INSTRUCTION 1:
Please edit the ZFS root setup page, giving the stretch from "From FAIWiki" through "revision → (diff)" with "FAIWiki" changed to "FAI Wiki".
INSTRUCTION 2:
Resume the ZFS root setup page after its last sentence and carry it forward.

PAGE EXTRACT:
ZFS root with Debian Stretch and FAI

From FAIWiki
Revision as of 10:04, 4 April 2019 by SteffenGrunewald (talk | contribs) (Install ZFS using Debian Stretch and FAI (root pool 3-way mirror, data pool raidz3))
(diff) ← Older revision | Latest revision (diff) | Newer revision → (diff)
Jump to navigation Jump to search

SET UP ZFS ROOT USING FAI

Task:

Setup a ZFS root pool (rpool) and an additional data pool (export)

  • using FAI, Debian Stretch
  • on a machine with 3 SSDs (sd[amn]) and 11 HDDs (sd[b-l])
  • with LEGACY BIOS (i.e., no UEFI)
  • using a class ZFS_SERVER; another class script sets DISKS_14 (only if there are 14 disks) which is used as a safeguard


Used documentation:

(and some more which I discarded in favour of the three above)


Considerations:

Since there's always one more way to reach a certain goal, the sequence of steps, and file contents, presented here are not the only way to achieve the setup intended. Nevertheless they worked for me, and I'm not in the position to add more tests and modifications since the machines have started their production life weeks ago.

Due to the way FAI works, installing spl-dkms and zfs-dkms may result in partially broken dependencies (usually because linux-headers haven't been installed yet). I addressed this by adding a few hooks; of course the very same hooks could also be used to fully install those, and related, packages, instead of adding them to the package list.

My setup may be somewhat atypical, due to its particular history: I got two SSDs and a spare for the operating system, and 11 HDDs for 8+2+1 RAID-6 with spare for data storage, but somehow the hardware RAID controller was dropped from the specs at some point. Instead of mdraid, this time I wanted to get rid of it, and make use of the extra features ZFS provides. Thus, all three SSDs were combined into a single mirror (consider this as RAID-1 with spare already constantly resilvering), and the 11 spinning disks were used to form a single RAIDZ3 (there's no RAID-7 level that might compare, but we now can stand two disk failures and still have "RAID-5 type" redundancy - without any resilvering/rebuilding delays). Basically, this is similar to a "hot spares" setup, with the extra disks indeed "hot" but not exactly "spares" waiting to be rebuilt. I consider this an extra gain in robustness (and the ZFS checksum consistency checks are enother plus).

LISTED ENTRIES:
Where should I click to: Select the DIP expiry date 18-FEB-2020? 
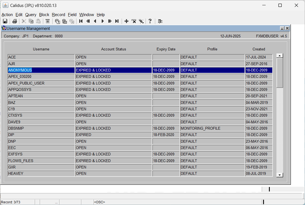(166, 135)
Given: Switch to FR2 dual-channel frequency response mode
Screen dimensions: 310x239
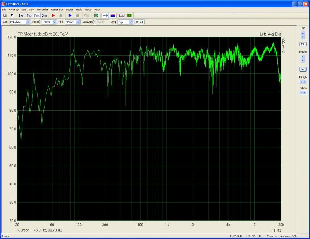Looking at the screenshot, I should click(29, 15).
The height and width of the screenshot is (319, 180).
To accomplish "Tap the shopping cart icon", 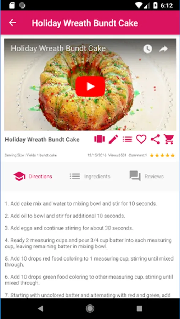I will [169, 139].
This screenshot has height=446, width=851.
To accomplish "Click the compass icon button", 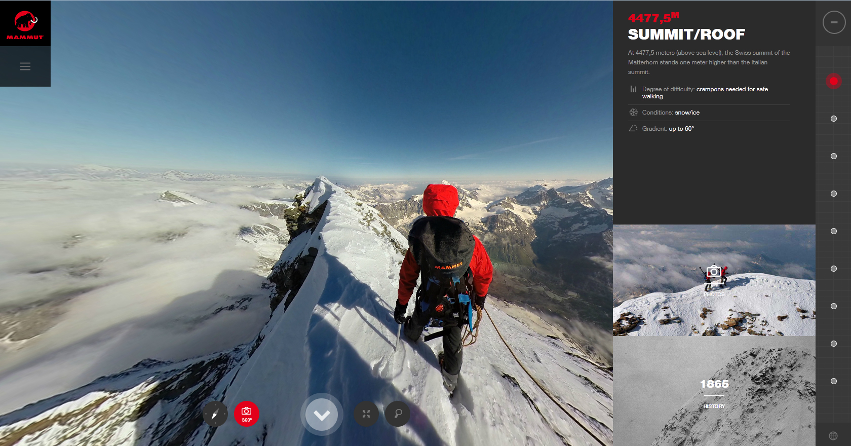I will pos(215,414).
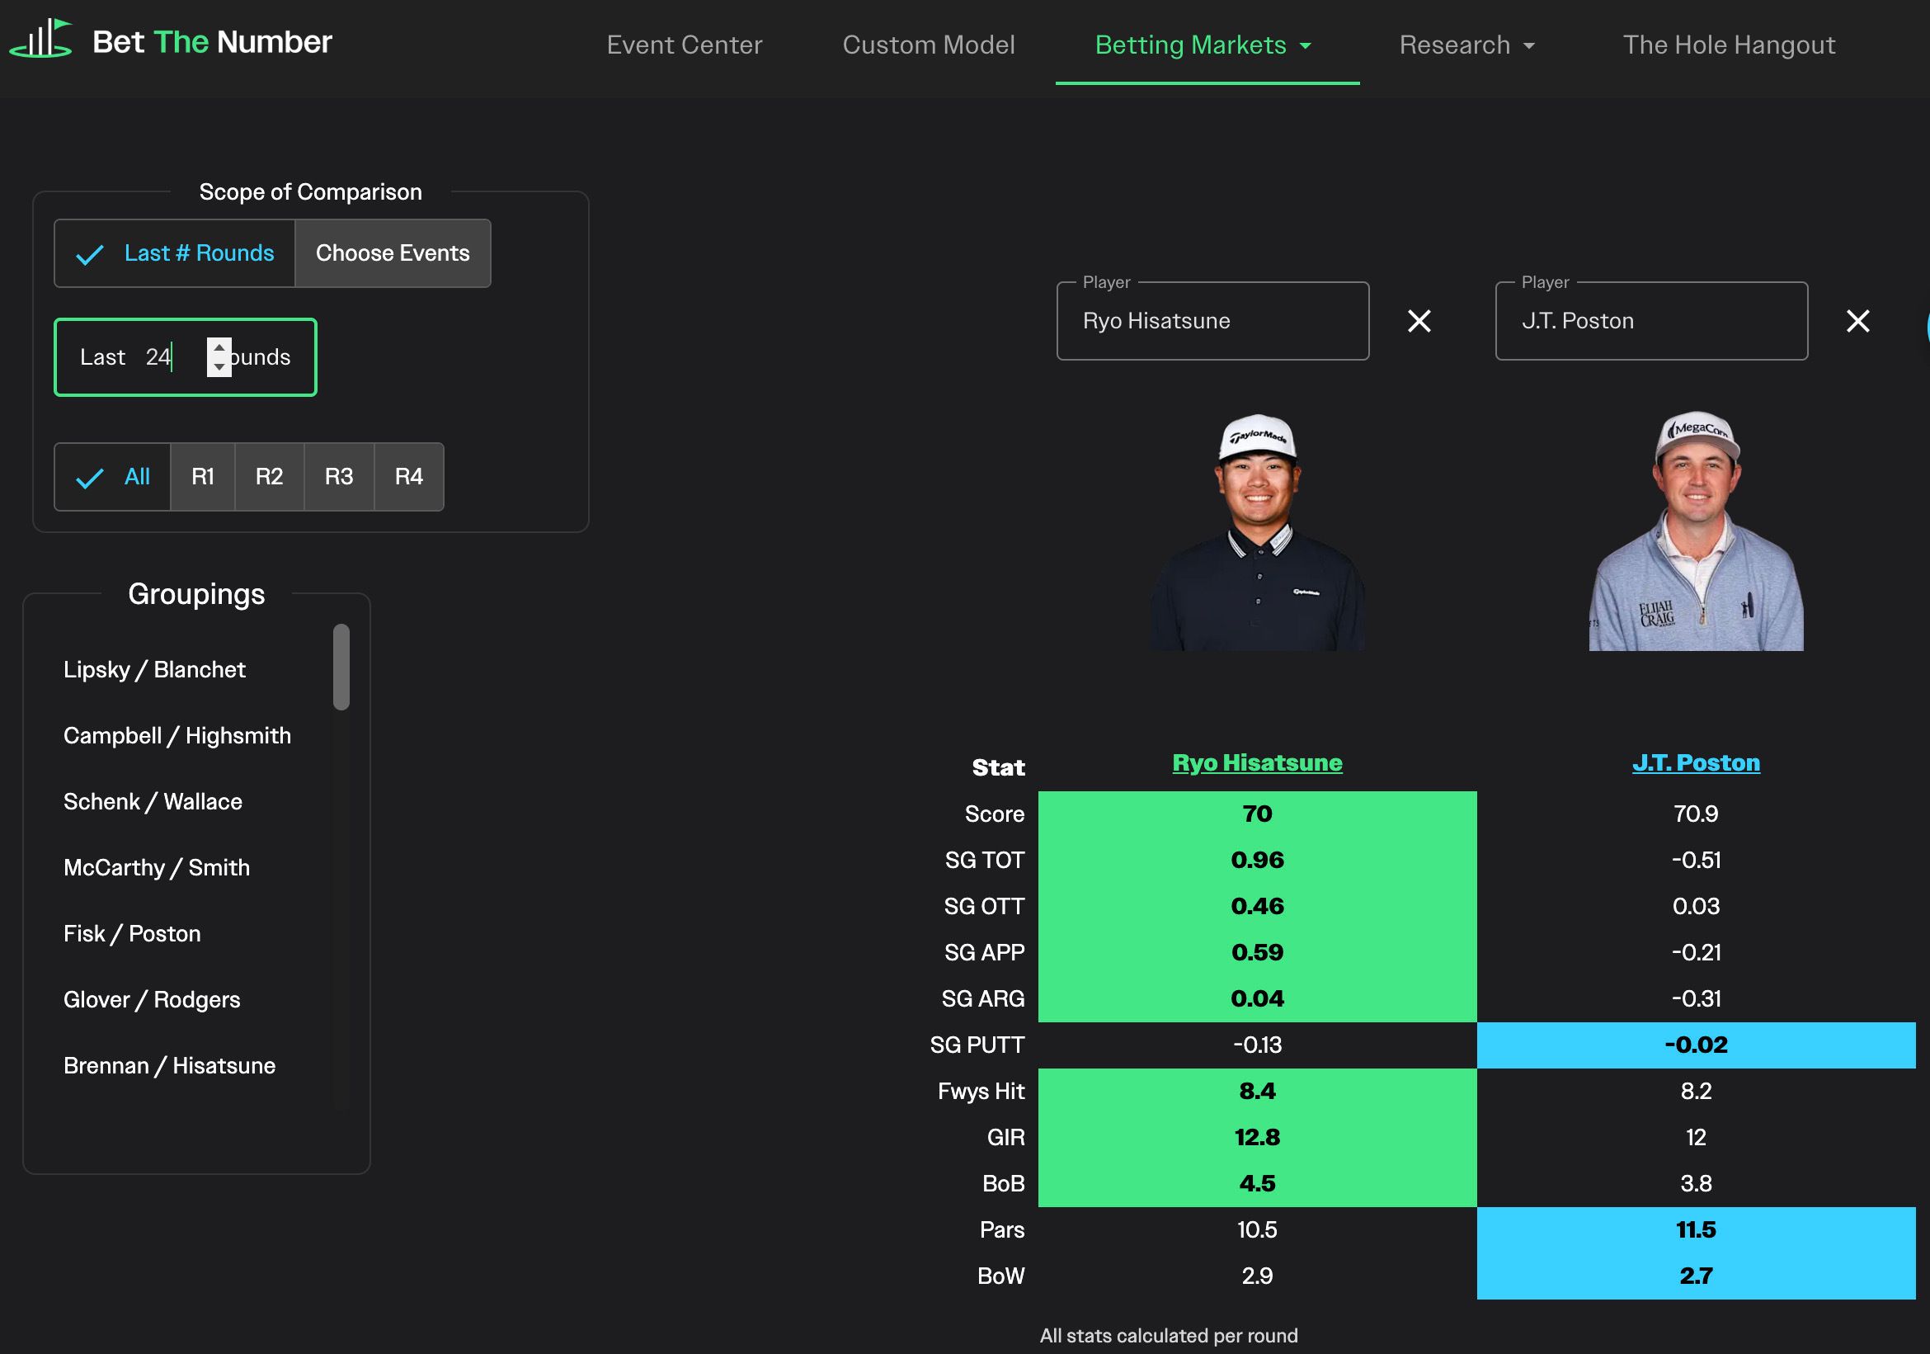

WRITTEN RESPONSE 1:
From FAI Wiki
Revision as of 10:04, 4 April 2019 by SteffenGrunewald (talk | contribs) (Install ZFS using Debian Stretch and FAI (root pool 3-way mirror, data pool raidz3))
(diff) ← Older revision | Latest revision (diff) | Newer revision → (diff)

WRITTEN RESPONSE 2:
I left the option open to set sharenfs=on or let the kernel-nfs-server handle NFS requests.

I did not succeed in enabling UEFI. One has to be extra careful when assigning EIF partitions, and making sure they (all!) get the necessary software installed. (Could this be done by faking a /boot/efi tree, not necessarily a partition, and copying its contents to multiple filesystems? How would a running system with multiple disks, e.g. a rootfs RAID, handle multiple EFI partitions?)

Caveat: The following instructions had to be recovered from a printout using OCR. Some recognition errors may have survived.


Steps:

(1) Prepare your NFSROOT.

I've found that the dkms packages would be installed at a random time, and their configure step would fail. Fix this in a (post-create) hook.


# diff /etc/fai/NFSROOT.orig /etc/fai/NFSROOT
linux-headers-amd64 # or whatever your arch is
spl-dkms
zfs-dkms
zfsutils-linux
zfs-dracut
# cat /etc/fai/nfsroot-hooks/90-zfs
#!/bin/bash

export DEBIAN_FRONTEND=noninteractive
$ROOTCMD dpkg-reconfigure -fnoninteractive spl-dkms
$ROOTCMD dpkg-reconfigure -fnoninteractive zfs-dkms

Note: One probably may leave the NFSROOT package list unchanged, and perform the additions using apt-get install, in the right order, in the hook.


(2) Build your NFSROOT (as usual).

Check the verbose output that the modules have actually been built.


(3) Make some additions to your FAI config, as below.

DO NOT COPY AND PASTE. THERE MAY BE DRAGONS. READ, UNDERSTAND, AND ADJUST TO YOUR PLAN

For sysinfo, first add some class/* to e.g. find existing zpools. This may also prove useful if you break something later.

During install,

  • disk zapping is done in the "partition" hook,
  • zpool and zfs creation take place in a "mountdisks" hook,
  • modules get fixed in a "configure" hook
  • and final zpool export is done in "savelog".

In the scripts/GRUB_PC directory,

  • I modified the 10-setup script of GRUB_PC (unnecessarily?)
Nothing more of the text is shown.